In May 2018, a federal judge ordered the U.S. Department of Education to stop collecting on student loans related to Corinthian. In October 2019 the same judge held U.S. Education Secretary Betsy DeVos in contempt of court because the Department had continued collecting on 16,000 such loans in spite of the court order.

- Loan forgiveness
On June 1, 2022, the U.S. Department of Education announced that it would cancel all federal student loans owed by more than 560,000 students who attended Corinthian Colleges between 1995 and 2015. The amount forgiven would total $5.8 billion and would be the single largest discharge of student loans in history according to the department.

===Other state investigations===
In 2004, a former student from Florida Metropolitan University initiated an action against CCi, claiming he was misled with respect to the school's accreditation and his ability to transfer credits. The lawsuit proceeded in arbitration pursuant to the agreement between the parties. After hearing all of the evidence, the arbitrator found in favor of CCi on all counts and dismissed the lawsuit.

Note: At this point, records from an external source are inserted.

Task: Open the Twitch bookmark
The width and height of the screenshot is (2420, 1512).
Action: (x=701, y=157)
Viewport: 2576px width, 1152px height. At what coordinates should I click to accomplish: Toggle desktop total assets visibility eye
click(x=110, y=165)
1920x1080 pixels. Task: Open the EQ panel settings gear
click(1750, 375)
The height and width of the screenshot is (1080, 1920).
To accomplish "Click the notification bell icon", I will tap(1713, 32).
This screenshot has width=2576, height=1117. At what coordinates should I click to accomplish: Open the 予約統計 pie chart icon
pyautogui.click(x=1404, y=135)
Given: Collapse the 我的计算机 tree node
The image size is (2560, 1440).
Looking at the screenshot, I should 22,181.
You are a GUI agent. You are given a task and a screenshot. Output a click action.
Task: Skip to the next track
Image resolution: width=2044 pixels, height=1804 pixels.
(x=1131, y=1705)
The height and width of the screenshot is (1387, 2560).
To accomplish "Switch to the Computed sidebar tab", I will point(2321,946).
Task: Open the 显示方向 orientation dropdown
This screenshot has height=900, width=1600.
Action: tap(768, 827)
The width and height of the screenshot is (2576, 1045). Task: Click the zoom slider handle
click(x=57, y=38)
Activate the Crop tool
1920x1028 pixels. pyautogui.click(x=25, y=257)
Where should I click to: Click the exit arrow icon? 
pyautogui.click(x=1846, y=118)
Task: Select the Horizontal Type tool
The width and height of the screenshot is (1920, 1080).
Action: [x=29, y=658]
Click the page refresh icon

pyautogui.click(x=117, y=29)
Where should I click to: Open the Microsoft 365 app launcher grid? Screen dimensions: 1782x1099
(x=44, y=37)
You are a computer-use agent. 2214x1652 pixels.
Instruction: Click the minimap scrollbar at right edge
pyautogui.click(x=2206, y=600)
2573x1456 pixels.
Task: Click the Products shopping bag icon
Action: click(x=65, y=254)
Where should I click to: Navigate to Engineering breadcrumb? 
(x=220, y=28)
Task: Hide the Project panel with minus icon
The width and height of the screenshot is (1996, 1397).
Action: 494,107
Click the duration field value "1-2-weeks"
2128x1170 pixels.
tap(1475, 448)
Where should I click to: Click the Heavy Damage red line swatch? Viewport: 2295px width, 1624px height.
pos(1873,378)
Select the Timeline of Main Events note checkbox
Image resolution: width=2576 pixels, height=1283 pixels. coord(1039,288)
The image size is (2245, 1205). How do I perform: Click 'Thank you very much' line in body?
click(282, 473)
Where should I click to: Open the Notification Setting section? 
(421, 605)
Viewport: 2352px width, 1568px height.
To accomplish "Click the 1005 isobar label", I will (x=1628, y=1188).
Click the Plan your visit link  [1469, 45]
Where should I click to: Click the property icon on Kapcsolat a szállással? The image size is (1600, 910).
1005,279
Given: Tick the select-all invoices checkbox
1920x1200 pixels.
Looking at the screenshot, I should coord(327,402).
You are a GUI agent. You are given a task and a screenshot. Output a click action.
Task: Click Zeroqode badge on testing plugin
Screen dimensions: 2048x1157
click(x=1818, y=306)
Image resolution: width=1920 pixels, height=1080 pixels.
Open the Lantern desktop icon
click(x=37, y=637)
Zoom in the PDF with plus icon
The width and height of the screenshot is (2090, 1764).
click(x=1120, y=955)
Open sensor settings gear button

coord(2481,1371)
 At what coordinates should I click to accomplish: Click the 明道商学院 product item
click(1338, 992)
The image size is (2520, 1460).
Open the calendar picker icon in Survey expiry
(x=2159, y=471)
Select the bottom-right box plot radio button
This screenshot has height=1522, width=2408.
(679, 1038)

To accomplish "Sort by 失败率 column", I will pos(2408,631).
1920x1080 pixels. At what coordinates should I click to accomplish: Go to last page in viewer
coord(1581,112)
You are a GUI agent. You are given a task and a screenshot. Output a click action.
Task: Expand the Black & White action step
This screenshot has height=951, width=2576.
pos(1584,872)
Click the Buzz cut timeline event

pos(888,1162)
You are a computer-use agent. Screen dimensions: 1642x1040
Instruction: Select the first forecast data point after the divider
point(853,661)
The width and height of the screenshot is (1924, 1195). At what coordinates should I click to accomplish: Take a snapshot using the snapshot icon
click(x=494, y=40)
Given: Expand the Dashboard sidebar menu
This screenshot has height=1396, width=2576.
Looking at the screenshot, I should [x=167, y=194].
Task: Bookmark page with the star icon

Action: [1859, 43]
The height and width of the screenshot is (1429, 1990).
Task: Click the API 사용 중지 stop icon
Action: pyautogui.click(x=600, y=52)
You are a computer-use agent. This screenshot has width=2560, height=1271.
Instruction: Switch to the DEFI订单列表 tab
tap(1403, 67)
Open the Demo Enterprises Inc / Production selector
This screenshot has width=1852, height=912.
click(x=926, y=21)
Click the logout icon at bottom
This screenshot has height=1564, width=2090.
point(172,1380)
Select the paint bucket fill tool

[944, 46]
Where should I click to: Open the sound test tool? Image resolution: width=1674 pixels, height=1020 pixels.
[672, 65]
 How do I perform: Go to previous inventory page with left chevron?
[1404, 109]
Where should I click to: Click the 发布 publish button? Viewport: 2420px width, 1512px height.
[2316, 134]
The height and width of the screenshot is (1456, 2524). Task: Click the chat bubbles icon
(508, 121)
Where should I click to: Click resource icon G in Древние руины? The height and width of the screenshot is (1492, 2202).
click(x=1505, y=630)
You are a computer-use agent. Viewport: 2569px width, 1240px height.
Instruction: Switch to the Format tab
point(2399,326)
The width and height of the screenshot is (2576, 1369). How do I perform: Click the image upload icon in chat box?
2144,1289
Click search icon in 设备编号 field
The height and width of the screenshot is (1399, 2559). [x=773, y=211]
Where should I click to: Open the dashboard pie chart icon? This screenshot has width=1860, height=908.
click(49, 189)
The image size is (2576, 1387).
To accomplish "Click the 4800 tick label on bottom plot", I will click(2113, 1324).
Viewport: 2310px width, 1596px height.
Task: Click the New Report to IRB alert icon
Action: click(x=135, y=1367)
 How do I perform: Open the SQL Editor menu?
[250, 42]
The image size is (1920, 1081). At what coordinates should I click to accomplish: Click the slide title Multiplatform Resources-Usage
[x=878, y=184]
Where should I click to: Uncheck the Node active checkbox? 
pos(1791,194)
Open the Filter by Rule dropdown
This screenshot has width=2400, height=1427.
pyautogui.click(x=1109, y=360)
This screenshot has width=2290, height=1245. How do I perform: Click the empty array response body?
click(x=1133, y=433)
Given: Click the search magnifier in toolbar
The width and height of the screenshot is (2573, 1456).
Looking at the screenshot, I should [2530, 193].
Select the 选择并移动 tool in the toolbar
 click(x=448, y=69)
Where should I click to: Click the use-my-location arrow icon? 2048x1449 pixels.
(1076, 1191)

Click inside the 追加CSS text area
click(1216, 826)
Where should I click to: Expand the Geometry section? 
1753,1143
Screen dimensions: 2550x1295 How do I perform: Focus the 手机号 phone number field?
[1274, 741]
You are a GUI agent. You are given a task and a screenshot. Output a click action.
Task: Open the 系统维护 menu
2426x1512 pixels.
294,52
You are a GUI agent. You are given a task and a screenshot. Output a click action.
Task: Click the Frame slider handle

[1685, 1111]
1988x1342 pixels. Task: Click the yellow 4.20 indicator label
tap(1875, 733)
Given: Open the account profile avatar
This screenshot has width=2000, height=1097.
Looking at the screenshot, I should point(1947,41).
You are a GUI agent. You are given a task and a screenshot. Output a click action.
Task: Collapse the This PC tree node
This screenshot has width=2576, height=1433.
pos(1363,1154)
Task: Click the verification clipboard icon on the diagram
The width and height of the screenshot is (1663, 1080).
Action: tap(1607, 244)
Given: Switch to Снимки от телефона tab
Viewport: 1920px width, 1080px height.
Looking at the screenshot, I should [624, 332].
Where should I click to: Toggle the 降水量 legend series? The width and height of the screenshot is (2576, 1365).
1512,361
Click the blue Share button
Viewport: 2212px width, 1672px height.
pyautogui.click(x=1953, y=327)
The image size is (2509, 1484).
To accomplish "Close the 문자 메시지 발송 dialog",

In April 2005, fourteen students from Bryman College's Tacoma, Washington campus filed an action against CCi in the Superior Court of the State of Washington. The students claimed they did not receive proper training for their careers in medical assisting, that they were misled about the program's accreditation status, their eligibility to take a national certification exam, the transferability of their credits, and the availability of internships. The case was moved to the United States District Court for the Western District of Washington and was ultimately dismissed.

In August 2007, the State of Florida closed an investigation into Florida Metropolitan University with no fines, penalties or findings of wrongdoing. The Florida Office of the Attorney General and Florida Metropolitan University entered into an Assurance of Voluntary Compliance acknowledging that Florida Metropolitan University participates in the Florida Statewide Course Numbering System to facilitate the transfer of eligible credits to other institutions. Florida Metropolitan University agreed to continue its efforts to help students with transfer credits and to provide students with clear disclosures.

CCi is awaiting the outcome of regulatory investigations by the SEC and state prosecutors. On January 24, 2014, the Iowa Attorney General's office notified CCi that it is leading an investigation by thirteen states into CCi's business practices. CCi stated that it intends to cooperate. No state attorney general case has been tried and no findings adverse to CCi have been made.

On February 23, 2015, fifteen former and current students of Corinthian Colleges announced they were going on "debt strike", refusing to pay loans accrued for their time at Corinthian schools. They originally called themselves the "Corinthian 15", and after growing, as of April 1, are known as the "Corinthian 100" with 107 members. They are currently pursuing "Defense to Repayment" legal action against Corinthian. Representatives were given a meeting with the Department of Education and the Consumer Financial Protection Bureau.